:: Exercício ::
Reproduza sem alterar nada o trecho do texto sobre a exposição de Hervé Di Rosa que vai de "Ao mergulhar no" até "representativa em Lisboa.".

:: Texto extraído ::

Cultura

O mundo de Hervé di Rosa em exposição no MAAT: a arte modesta na Feira Popular?

“Ah! Ah! Ah!”: a estrela ou o polvo verde pairando sobre o ventre da baleia
“Ah! Ah! Ah!”: a estrela ou o polvo verde pairando sobre o ventre da baleia

Há mais mundos nas artes para lá daqueles que conhecemos e temos por certos. A exposição “Archipelago – Obras do MIAM, Musée International des Arts Modestes” é uma feira popular estática e sem vendas, que diverte e confunde. No Museu de Arte, Arquitetura e Tecnologia, em Lisboa, até 9 de setembro

Ao mergulhar no ventre da baleia que é o interior do MAAT, ali na ribeira do Tejo, ao lado da antiga central que já iluminou Lisboa, não vi o Pinocchio, muito embora admita que ele também possa lá estar, entre centenas e centenas de bonecos, imagens, cartazes, pirâmides, caravanas, folhetos, sob um sol verde ou um monstro benfazejo, sorridente e insuflável, “Ah! Ah! Ah!” de seu nome, estendendo os seus tentáculos sobre toda essa multidão que neste momento atropela a minha memória visual. Essa é a multidão das Artes Modestas, a partir do conceito inventado e proposto sob a forma de museu desde 2000 por um artista, Hervé Di Rosa (n. Sète, França, 1957), agora com uma amostra vasta e representativa em Lisboa.

De súbito, uma frase surgiu-me na memória — “Viva a Feira Popular!” —, bem de acordo com parte do ambiente, tão diversificado e contraditório, dessa exposição “modesta” e, por momentos, tão próxima quer da Arte Comercial quer da Arte Pública que povoam as minhas longínquas memórias da Feira Popular: alguns letreiros, os percursos entre o sonho e o susto da selva africana e do comboio-fantasma ou — memória mais recente — da evocação depreciativa do pintor Júlio (Reis Pereira) como o Júlio das Farturas, o que a seu tempo foi dito. Tal memória, aliás, não remonta à infância mas a um texto, longínquo no tempo, que escrevi para “O Jornal” a 2 de fevereiro de 1976, a propósito de uma notícia, ou de um boato, que circulou no mundo dos museus sobre a possibilidade de criação de um ninho de museus nos terrenos da Feira Popular de Lisboa, a qual, suponho, teria de emigrar para outras paragens. O texto em questão punha uma hipótese bem diferente: a manutenção da feira com a inclusão no mesmo espaço de alguns museus, sobretudo museus de arte entendidos como lugares de prazer, i.e., de gosto e de gozo, justamente aqueles que pudessem dar pelo nome de Arte Contemporânea, coisa inexistente ao tempo, ou melhor ainda de Museu Oficina de Arte Contemporânea, como lugar de encontro possível entre os artistas ou os operadores estéticos, como nesse tempo apregoava o Zé Ernesto (de Sousa) e os públicos.

:: Dados ::
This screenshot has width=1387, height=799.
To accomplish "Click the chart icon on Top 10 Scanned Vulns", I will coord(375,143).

...

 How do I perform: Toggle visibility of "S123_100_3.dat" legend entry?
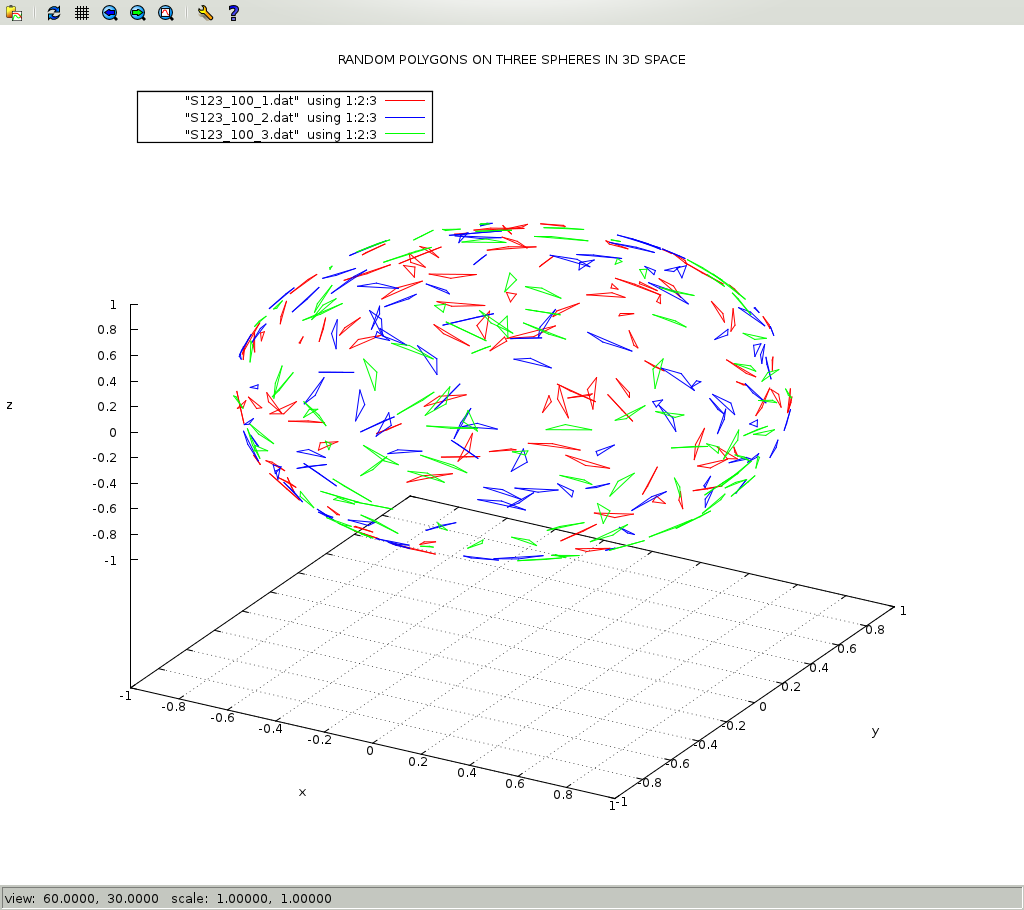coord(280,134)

:: Resolução ::
Ao mergulhar no ventre da baleia que é o interior do MAAT, ali na ribeira do Tejo, ao lado da antiga central que já iluminou Lisboa, não vi o Pinocchio, muito embora admita que ele também possa lá estar, entre centenas e centenas de bonecos, imagens, cartazes, pirâmides, caravanas, folhetos, sob um sol verde ou um monstro benfazejo, sorridente e insuflável, “Ah! Ah! Ah!” de seu nome, estendendo os seus tentáculos sobre toda essa multidão que neste momento atropela a minha memória visual. Essa é a multidão das Artes Modestas, a partir do conceito inventado e proposto sob a forma de museu desde 2000 por um artista, Hervé Di Rosa (n. Sète, França, 1957), agora com uma amostra vasta e representativa em Lisboa.